PROBLEM TO SOLVE → Report every line below that has the string "heading" in it.
DATA FOR THE TASK START
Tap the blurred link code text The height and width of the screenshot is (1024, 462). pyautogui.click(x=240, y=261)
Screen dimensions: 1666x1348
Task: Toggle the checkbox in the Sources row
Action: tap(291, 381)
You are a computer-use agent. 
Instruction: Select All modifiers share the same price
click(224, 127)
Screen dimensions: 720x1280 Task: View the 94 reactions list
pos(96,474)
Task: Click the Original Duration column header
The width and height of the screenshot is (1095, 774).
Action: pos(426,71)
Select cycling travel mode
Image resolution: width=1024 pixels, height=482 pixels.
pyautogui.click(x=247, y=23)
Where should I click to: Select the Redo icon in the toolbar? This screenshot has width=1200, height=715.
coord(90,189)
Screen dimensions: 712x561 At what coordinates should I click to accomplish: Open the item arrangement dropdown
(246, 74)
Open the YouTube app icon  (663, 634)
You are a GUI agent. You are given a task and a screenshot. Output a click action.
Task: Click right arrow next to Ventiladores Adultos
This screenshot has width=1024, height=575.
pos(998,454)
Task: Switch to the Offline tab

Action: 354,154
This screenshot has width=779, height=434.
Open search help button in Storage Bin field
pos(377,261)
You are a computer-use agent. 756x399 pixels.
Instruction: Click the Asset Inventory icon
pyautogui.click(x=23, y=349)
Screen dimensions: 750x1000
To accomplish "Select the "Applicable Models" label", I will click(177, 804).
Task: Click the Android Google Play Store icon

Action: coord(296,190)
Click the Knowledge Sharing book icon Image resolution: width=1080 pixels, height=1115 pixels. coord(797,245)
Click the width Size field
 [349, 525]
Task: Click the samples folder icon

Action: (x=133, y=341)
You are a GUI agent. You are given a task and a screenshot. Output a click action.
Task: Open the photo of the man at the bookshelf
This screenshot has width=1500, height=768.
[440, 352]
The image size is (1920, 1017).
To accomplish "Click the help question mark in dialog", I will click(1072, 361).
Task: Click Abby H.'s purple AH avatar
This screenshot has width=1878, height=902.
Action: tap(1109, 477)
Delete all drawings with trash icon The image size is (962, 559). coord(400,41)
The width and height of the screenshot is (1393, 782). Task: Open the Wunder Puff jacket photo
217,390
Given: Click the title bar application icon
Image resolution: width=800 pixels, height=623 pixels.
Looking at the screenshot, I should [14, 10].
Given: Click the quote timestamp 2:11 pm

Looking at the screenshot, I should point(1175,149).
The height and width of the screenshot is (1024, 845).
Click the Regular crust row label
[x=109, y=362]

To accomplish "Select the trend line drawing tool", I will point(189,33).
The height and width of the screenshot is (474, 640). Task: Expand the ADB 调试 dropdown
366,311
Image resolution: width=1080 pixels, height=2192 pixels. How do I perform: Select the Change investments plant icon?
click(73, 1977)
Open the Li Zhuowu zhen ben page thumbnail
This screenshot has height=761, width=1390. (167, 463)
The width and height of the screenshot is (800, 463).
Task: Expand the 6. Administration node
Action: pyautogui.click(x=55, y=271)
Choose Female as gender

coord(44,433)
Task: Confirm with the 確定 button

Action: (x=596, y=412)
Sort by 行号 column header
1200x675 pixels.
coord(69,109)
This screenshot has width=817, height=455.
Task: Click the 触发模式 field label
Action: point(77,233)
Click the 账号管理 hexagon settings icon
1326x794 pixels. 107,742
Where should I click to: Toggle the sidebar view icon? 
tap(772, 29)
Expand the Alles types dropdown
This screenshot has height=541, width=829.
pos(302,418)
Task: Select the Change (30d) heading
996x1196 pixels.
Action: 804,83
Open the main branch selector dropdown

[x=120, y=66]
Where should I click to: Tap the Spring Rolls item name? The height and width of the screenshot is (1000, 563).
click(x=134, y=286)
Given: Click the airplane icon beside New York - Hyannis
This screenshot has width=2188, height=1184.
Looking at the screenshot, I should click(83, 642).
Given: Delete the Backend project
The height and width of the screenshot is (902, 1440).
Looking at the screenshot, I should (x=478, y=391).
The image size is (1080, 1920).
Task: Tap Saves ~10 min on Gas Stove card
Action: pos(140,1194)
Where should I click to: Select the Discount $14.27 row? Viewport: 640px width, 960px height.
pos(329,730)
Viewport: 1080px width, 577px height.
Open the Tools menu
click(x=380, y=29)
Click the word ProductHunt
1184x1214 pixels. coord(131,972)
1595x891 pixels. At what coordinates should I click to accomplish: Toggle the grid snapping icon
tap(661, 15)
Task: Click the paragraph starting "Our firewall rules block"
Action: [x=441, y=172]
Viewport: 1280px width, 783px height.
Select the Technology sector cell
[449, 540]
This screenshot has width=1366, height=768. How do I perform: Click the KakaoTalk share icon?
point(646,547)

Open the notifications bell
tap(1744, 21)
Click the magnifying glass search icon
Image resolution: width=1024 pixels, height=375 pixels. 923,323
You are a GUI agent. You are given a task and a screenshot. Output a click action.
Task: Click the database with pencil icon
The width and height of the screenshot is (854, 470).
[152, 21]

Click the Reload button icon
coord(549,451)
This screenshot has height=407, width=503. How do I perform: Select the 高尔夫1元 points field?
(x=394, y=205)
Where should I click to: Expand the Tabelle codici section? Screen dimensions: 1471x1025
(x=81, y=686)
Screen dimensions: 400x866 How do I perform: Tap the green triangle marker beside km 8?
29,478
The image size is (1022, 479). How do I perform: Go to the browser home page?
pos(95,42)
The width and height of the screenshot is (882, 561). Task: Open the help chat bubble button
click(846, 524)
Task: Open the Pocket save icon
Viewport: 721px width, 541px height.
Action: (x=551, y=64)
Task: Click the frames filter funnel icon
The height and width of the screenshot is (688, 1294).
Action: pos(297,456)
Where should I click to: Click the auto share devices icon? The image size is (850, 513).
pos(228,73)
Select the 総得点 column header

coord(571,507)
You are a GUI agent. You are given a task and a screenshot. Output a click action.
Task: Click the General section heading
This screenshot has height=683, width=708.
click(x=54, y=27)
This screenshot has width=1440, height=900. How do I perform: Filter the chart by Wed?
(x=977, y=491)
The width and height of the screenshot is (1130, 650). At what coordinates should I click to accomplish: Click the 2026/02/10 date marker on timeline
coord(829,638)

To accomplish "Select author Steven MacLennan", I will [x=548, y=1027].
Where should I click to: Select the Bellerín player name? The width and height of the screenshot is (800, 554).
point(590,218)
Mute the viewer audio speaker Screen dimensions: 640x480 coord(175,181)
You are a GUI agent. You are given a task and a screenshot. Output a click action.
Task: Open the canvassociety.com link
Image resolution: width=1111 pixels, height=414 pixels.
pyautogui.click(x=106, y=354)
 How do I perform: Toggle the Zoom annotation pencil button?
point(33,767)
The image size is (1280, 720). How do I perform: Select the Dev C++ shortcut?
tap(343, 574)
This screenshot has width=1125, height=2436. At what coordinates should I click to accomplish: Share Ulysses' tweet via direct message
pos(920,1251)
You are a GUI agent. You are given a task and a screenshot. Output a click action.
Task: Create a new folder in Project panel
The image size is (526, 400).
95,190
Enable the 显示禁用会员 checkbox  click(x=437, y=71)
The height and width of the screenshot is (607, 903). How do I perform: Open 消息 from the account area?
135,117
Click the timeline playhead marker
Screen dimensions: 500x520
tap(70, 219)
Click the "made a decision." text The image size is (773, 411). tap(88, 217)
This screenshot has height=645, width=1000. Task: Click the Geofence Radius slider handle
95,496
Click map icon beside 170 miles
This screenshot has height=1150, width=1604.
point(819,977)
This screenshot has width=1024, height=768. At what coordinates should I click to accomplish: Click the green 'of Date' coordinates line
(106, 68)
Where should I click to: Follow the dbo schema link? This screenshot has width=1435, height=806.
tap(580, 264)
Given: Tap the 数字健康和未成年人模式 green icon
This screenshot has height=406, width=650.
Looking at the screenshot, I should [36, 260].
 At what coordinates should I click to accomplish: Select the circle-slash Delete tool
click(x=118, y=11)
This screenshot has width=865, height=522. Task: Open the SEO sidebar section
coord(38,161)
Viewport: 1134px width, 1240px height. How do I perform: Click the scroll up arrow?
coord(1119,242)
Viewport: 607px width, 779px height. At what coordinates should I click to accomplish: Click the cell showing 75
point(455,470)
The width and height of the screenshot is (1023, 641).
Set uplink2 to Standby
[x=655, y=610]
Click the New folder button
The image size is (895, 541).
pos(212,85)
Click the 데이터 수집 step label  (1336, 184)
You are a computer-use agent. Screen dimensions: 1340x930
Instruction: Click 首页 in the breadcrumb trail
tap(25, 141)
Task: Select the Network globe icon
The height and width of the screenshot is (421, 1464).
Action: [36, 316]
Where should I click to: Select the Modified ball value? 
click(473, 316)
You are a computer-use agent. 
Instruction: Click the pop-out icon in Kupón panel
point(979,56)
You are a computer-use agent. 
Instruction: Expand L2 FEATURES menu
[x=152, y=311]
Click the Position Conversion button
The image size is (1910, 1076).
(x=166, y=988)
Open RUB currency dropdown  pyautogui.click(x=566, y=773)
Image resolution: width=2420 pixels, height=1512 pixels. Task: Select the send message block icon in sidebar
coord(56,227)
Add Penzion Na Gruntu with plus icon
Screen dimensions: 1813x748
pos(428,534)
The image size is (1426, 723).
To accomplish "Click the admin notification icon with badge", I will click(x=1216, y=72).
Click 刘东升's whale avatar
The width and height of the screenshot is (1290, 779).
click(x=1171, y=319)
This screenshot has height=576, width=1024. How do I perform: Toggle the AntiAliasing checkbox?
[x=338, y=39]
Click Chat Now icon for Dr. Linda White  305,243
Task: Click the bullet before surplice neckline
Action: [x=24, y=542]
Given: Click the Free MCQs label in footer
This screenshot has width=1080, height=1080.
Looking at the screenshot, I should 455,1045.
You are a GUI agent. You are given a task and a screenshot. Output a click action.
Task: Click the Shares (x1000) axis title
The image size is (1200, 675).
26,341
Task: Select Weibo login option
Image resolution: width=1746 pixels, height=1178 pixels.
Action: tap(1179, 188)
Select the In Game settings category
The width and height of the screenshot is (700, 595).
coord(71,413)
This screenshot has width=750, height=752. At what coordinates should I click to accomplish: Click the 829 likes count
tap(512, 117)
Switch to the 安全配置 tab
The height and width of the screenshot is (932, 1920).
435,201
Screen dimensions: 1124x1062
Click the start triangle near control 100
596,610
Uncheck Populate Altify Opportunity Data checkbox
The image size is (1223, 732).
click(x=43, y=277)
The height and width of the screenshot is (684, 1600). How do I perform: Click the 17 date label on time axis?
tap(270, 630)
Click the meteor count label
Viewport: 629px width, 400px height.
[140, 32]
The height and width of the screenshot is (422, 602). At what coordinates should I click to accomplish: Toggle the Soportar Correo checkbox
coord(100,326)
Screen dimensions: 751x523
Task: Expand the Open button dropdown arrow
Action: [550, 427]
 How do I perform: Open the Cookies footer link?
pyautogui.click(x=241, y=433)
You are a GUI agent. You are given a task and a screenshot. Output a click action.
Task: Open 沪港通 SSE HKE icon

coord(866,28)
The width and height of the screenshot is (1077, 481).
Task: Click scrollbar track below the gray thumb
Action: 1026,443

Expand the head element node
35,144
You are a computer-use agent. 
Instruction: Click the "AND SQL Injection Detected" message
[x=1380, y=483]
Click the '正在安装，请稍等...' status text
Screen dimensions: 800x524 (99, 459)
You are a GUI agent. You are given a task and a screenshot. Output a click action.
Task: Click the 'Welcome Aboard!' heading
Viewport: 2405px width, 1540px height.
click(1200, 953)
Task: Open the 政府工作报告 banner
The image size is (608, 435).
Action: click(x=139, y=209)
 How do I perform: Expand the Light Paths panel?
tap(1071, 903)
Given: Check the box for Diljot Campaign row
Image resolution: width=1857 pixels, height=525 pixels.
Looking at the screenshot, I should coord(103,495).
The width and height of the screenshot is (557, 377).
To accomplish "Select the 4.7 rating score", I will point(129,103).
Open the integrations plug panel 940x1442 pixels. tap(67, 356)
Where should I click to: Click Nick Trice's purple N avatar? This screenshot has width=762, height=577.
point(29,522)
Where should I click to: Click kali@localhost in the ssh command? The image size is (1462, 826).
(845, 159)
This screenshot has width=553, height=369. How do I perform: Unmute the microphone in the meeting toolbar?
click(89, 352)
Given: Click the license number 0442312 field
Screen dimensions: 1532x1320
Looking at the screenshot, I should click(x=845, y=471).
DATA FOR THE TASK END
RESULT BELOW →
Task: Select the Change (30d) heading
Task: Click the General section heading
Task: Click the 'Welcome Aboard!' heading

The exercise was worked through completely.